◆ Task details:
Locate every line below that contains the word "computer" and copy it.

Stored items
╔══

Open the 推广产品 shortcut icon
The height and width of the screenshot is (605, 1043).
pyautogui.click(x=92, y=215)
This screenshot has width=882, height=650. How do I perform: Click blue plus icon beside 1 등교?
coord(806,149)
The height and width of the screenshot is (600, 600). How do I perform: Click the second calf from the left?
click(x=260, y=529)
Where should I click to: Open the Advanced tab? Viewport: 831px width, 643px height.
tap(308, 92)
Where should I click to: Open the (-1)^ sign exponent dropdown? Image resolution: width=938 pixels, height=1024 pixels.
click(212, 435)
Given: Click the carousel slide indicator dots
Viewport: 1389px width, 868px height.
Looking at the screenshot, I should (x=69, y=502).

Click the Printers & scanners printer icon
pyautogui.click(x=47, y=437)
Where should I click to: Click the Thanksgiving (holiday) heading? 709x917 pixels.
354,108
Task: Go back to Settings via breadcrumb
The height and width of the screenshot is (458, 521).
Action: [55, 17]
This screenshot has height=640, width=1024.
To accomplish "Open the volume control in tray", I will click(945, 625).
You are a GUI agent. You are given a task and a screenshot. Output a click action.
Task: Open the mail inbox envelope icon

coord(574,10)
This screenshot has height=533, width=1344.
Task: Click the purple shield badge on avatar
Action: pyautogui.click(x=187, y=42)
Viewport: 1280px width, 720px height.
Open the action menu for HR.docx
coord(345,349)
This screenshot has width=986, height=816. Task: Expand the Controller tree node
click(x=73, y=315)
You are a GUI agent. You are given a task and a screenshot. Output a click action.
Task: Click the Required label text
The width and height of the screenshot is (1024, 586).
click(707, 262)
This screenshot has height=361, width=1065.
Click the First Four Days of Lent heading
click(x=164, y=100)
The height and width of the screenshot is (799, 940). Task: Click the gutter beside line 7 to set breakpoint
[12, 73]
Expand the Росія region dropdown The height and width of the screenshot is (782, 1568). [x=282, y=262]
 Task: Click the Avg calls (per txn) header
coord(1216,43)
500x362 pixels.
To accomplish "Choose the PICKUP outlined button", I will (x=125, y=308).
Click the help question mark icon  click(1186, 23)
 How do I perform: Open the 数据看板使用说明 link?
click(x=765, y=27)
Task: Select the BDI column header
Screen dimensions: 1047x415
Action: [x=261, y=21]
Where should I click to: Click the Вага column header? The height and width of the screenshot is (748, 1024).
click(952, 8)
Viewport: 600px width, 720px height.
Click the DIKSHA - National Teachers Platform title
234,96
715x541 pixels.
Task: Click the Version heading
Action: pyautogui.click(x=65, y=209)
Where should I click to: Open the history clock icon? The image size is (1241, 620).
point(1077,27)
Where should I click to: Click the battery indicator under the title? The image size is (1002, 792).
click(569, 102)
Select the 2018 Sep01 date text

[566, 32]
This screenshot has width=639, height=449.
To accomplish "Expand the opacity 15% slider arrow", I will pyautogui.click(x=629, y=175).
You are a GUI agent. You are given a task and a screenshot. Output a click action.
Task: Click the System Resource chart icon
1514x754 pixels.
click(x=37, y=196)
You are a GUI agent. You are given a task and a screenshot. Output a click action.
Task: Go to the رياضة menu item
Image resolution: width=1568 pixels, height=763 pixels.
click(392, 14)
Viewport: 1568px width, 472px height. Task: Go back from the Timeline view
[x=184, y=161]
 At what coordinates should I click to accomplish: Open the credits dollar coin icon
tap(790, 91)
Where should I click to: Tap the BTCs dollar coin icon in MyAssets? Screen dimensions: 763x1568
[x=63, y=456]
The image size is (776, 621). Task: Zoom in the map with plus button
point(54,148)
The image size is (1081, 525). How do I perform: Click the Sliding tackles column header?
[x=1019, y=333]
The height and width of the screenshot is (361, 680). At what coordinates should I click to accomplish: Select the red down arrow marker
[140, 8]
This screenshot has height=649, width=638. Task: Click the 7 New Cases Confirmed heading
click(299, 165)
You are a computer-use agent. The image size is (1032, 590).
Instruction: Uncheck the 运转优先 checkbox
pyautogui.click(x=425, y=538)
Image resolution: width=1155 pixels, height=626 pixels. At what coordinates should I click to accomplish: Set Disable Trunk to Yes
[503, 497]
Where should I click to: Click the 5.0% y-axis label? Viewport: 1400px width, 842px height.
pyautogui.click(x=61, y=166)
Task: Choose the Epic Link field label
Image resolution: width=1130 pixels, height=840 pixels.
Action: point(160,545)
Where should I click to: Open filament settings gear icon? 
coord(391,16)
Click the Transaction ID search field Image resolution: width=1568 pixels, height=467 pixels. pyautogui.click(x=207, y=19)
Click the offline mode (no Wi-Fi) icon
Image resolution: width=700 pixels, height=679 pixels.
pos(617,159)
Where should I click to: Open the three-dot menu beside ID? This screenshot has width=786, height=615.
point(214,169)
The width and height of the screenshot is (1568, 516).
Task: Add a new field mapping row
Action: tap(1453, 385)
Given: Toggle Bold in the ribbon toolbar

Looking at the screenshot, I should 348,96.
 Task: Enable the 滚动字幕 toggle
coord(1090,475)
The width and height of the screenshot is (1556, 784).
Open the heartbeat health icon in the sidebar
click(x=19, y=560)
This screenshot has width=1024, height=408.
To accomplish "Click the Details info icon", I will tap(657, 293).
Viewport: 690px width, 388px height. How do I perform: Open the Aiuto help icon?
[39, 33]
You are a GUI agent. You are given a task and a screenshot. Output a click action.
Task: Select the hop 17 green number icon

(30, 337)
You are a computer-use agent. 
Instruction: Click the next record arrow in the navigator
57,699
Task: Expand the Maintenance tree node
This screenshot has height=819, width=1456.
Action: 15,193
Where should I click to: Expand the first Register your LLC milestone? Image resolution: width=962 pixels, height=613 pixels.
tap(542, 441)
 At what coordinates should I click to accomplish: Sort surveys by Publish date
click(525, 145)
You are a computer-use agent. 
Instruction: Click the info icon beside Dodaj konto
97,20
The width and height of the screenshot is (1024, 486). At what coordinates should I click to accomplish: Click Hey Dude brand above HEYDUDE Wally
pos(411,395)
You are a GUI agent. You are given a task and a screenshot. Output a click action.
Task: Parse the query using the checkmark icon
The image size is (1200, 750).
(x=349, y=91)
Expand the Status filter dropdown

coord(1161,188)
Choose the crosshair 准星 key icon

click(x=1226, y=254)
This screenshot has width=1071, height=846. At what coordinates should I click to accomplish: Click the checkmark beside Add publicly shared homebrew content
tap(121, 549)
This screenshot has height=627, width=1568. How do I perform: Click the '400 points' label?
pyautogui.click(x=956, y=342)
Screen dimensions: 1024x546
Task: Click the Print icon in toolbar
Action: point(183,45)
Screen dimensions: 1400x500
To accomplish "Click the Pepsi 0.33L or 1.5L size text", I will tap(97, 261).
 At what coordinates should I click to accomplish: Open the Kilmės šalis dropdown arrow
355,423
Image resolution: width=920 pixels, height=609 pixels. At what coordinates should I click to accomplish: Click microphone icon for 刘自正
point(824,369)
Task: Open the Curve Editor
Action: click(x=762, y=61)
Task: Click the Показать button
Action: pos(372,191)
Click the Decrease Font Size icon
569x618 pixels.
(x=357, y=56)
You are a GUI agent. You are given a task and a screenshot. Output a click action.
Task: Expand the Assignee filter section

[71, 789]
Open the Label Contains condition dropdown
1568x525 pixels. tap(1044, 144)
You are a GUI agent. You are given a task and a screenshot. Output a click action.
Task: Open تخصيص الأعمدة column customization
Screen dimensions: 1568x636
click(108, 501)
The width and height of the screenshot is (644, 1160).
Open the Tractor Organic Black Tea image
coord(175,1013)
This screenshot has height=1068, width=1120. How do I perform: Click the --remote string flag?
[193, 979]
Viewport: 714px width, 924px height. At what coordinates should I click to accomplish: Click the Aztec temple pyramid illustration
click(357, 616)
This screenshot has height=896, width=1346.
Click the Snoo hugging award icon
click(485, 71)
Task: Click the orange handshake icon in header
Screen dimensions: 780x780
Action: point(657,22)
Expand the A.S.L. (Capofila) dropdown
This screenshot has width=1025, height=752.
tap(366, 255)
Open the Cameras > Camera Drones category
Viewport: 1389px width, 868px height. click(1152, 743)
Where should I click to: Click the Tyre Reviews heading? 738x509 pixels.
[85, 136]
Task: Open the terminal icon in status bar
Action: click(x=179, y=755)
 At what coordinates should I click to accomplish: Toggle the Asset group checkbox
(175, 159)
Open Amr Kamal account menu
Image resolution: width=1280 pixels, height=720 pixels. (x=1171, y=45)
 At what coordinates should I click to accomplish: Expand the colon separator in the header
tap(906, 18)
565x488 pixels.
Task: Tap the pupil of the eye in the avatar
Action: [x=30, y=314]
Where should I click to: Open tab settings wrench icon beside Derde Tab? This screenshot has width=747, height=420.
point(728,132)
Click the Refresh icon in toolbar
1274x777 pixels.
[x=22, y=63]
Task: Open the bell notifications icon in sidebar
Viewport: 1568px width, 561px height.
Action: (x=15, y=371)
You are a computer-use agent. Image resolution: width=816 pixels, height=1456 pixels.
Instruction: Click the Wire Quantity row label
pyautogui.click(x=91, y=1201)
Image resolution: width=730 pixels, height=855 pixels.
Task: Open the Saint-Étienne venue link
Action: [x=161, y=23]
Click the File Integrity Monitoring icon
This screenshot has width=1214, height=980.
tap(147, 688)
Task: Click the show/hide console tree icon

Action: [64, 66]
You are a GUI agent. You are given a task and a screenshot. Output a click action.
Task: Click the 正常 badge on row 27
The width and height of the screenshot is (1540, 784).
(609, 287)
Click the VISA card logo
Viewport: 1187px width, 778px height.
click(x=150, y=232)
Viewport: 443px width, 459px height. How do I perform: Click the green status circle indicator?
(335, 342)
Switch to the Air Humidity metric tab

╚══

◆ Written solution:
You are a computer-use agent. The image size is (1032, 590).
You are a computer-use agent. 
You are a computer-use agent. 
You are a computer-use agent. Image resolution: width=816 pixels, height=1456 pixels.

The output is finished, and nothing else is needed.